James G. Nunn (born 4 April 1993) is a British actor. He is best known for appearing in The Imitation Game alongside Benedict Cumberbatch and Keira Knightley. Nunn has also played many notable theatre roles on London stages and around the United Kingdom.

Career
Nunn attended Davenant Foundation School, where he performed in school productions. He was elected as the Student Representative on the governing body of the school and also served as its Head Boy. He was part of the stage and technical crew, and after leaving school he worked as a performing arts technician before beginning his professional acting career at age 19.

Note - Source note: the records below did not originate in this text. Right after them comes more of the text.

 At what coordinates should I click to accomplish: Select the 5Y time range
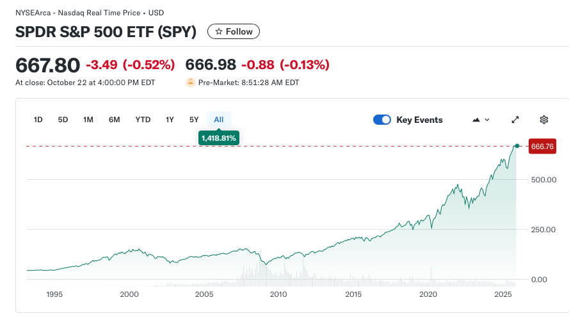194,120
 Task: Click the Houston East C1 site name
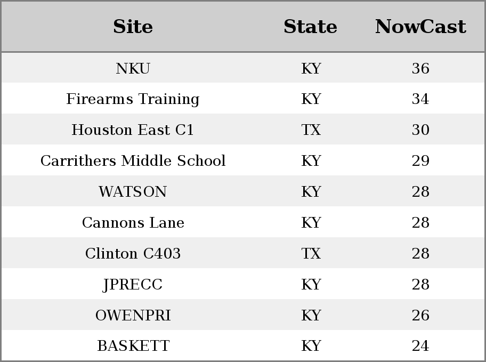point(133,130)
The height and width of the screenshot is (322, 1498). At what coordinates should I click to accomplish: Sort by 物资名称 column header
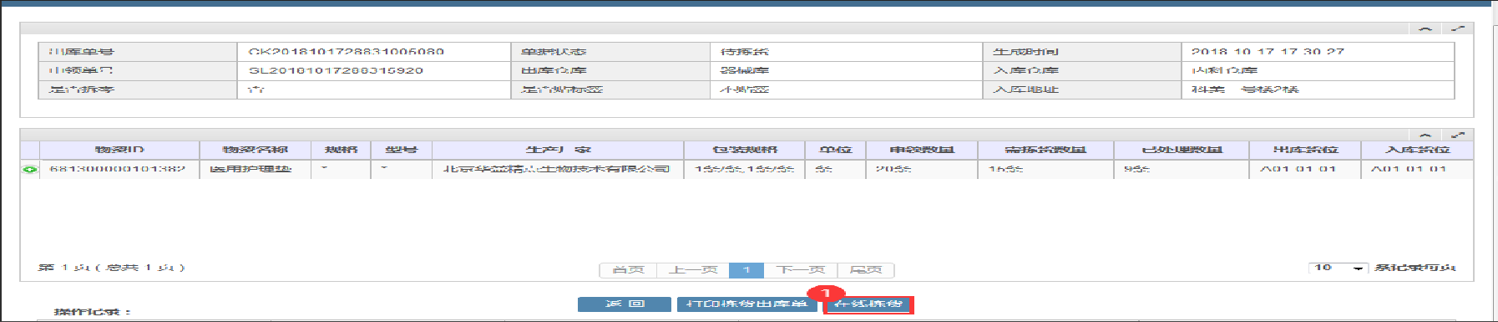click(x=255, y=150)
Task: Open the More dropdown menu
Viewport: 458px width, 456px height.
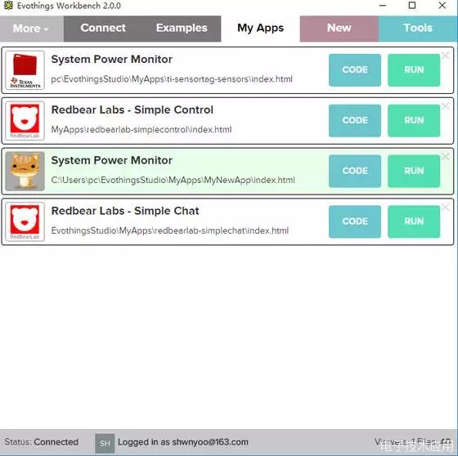Action: point(31,29)

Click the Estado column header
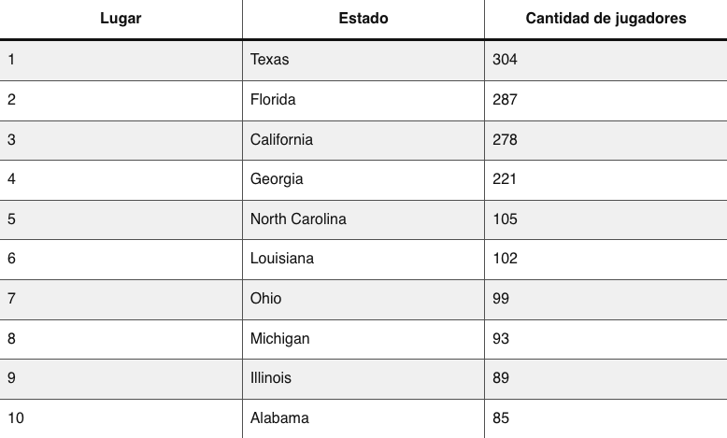(364, 19)
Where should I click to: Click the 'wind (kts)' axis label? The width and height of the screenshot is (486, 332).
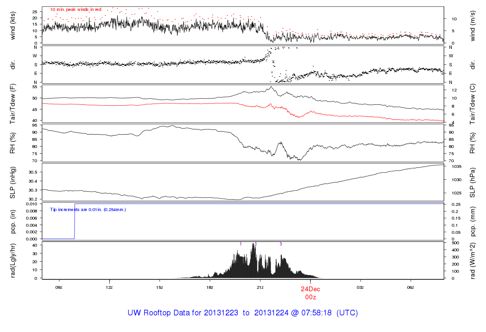point(13,25)
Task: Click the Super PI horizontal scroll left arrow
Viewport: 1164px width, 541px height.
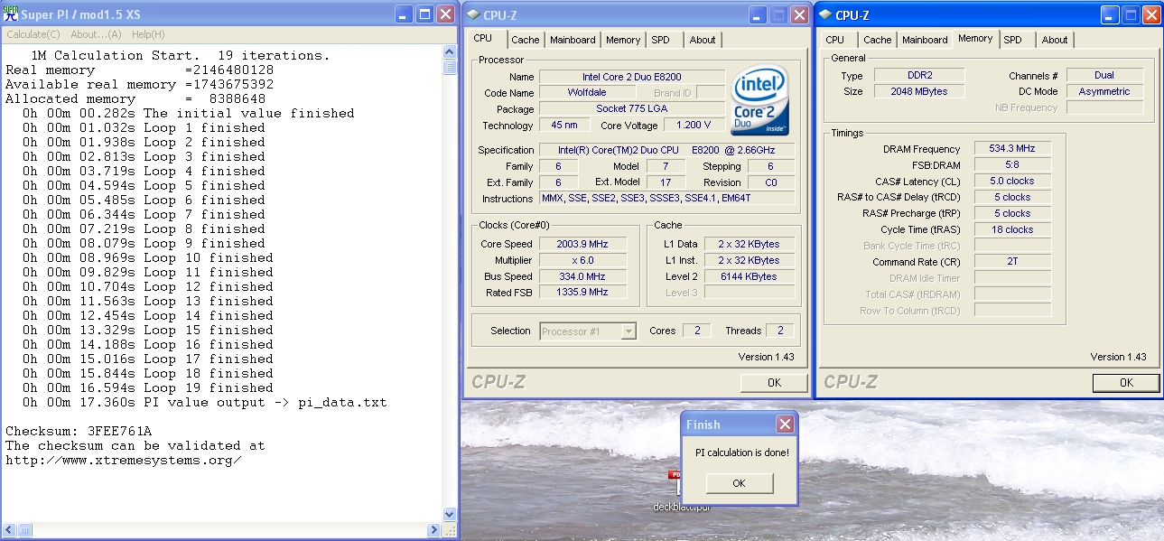Action: coord(8,529)
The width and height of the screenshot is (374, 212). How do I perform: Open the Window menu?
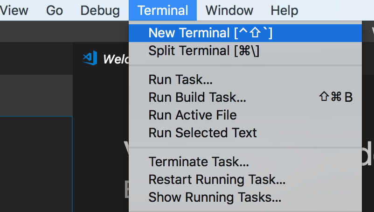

Nunn landed his first feature film role in London Wall, which was a play in London's West End before being turned into a film, in which played the role of Oswald Birkenshaw. In the same year, Nunn signed with his first agent. He went on to work with Benedict Cumberbatch and Keira Knightley on the Oscar-, Golden Globe-, and BAFTA-nominated film The Imitation Game, directed by Morten Tyldum. He is also known for his portrayal of Will Scarlet in Robin Hood: The Rebellion alongside Ben Freeman (Robin Hood), Brian Blessed (Friar Tuck) and Kristian Nairn (Thomas) mostly known for playing Hodor in Game of Thrones. His most notable TV appearance was as Peter Manuel in season 4 of Murder Maps, The Beast Of Birkenshaw.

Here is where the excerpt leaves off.